Marco Borradori, sindaco di Lugano

Basta una passeggiata in mezzo alla natura, fermarsi un momento ad ascoltare, spogliarsi del superfluo per comprendere che non occorre molto per vivere bene.

Tre giorni fa, Marco Borradori aveva postato questo pensiero di Mario Rigoni Stern sulla sua pagina pubblica, accompagnato da una bella fotografia del lago Ceresio baciato dal sole.

Penso che il miglior ricordo che si possa conservare del sindaco di Lugano, ora che non c’è più, stia proprio racchiuso nella semplicità di queste parole. Amava la sua città, con i suoi giardini, i suoi parchi, le sue oasi verdi e profumate, dove spesso lo si vedeva passeggiare e, sì, spesso anche correre. Se ci pensate, una persona che corre quasi mai sorride, il volto è stravolto dalla fatica e dall’ostinazione piuttosto che rasserenato dal piacere della corsa stessa. Invece lui riusciva a sorridere anche facendo jogging, la sua passione, sorrideva e salutava le persone che inevitabilmente lo conoscevano o riconoscevano. Anche al bar, consumare un caffè con lui diventava spunto per una chiacchierata leggera come tra amici. Si parlava di sport, di natura, di cibo e non necessariamente di politica. Così, spesso, dall’iniziale «Buongiorno sindaco…» si finiva col dire «Ciao Marco!». ”! Qualcuno, tra i luganesi più grandi, lo ricorda anche come campione ticinese di ping pong: era una forza ma gli piaceva giocare con tutti, perché voleva bene a tutti.

 

Era uno di noi.

Prima di un politico, un cittadino. Un uomo. Non sono frasi di circostanza dettate dal momento ma riflessioni spontanee che tutti i luganesi e i ticinesi sicuramente condividono. E lo si sente da ieri, non si parla d’altro che della disponibilità di un uomo sempre pronto ad ascoltare tutti.

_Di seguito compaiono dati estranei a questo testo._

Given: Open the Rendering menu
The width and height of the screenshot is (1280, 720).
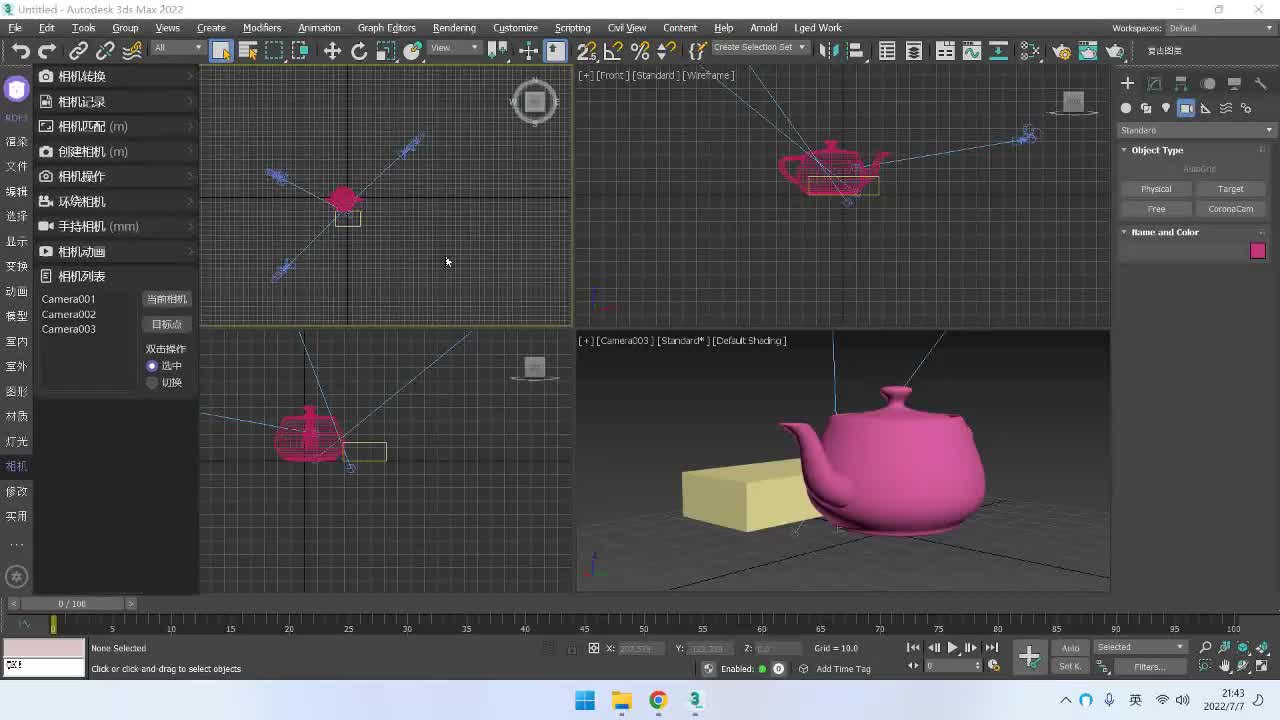Looking at the screenshot, I should coord(454,28).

Dai turbolenti problemi che ogni città ha, fino alle piccole preoccupazioni dei commercianti e degli artigiani, è sempre stato aperto al dialogo, con i toni pacati e accomodanti non frequenti per chi fa il suo lavoro. In questi minuti i suoi colleghi e tutto il mondo politico ticinese sono in lutto e regaleranno pubblicamente l’ultimo saluto al sindaco di Lugano con sincero affetto.

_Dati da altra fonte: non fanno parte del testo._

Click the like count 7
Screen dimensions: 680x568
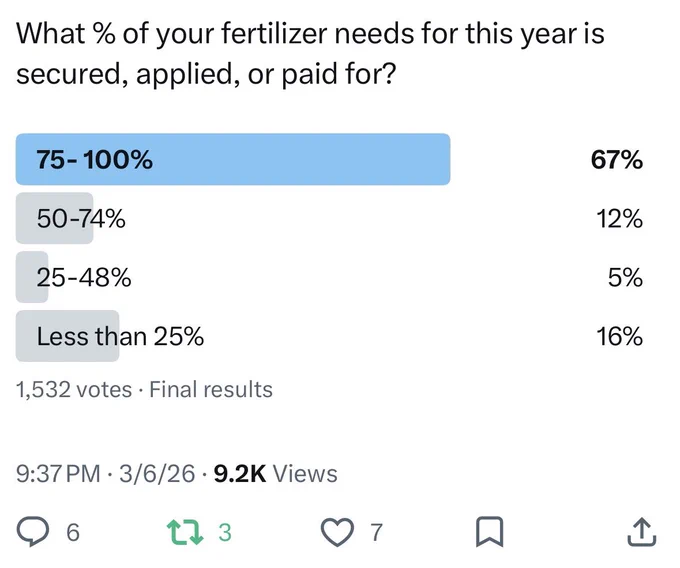tap(376, 532)
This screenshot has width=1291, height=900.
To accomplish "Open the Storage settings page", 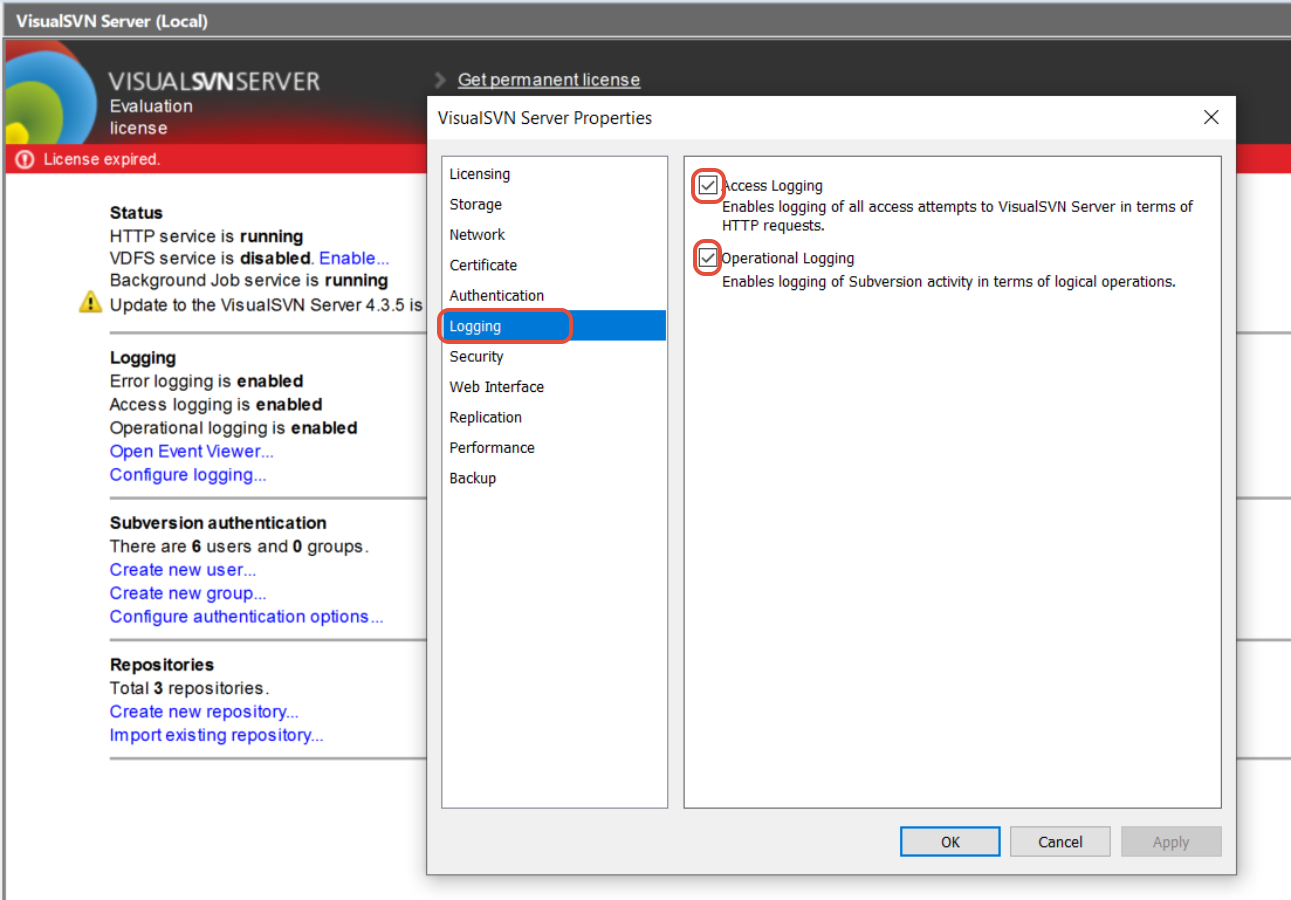I will (x=476, y=204).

Lo stesso farà la gente comune, affacciandosi al proprio spazio virtuale, al quale anche lo stesso Marco apparteneva, perché teneva ad essere presente e a contatto con le persone anche lì, dove il contatto fisico non c’è.

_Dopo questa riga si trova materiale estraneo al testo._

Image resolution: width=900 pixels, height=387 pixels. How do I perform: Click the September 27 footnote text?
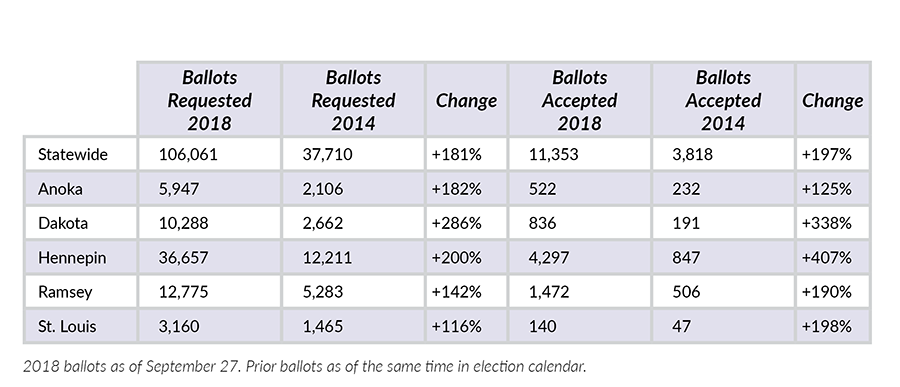pos(305,367)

Ricordo, a tal proposito, che un Natale di tre anni fa scrissi un articolo su Lugano in festa, Lugano di notte, vestita di luci colorate e adornata di lustrini da fare invidia al cielo stellato. Lui ebbe l’occasione di leggerlo e mi scrisse in privato i suoi ringraziamenti. Ne fui commossa.

A proposito di stelle. Martedì era la notte di San Lorenzo. Di stelle cadenti non ne ho viste ma una, questa notte, manca.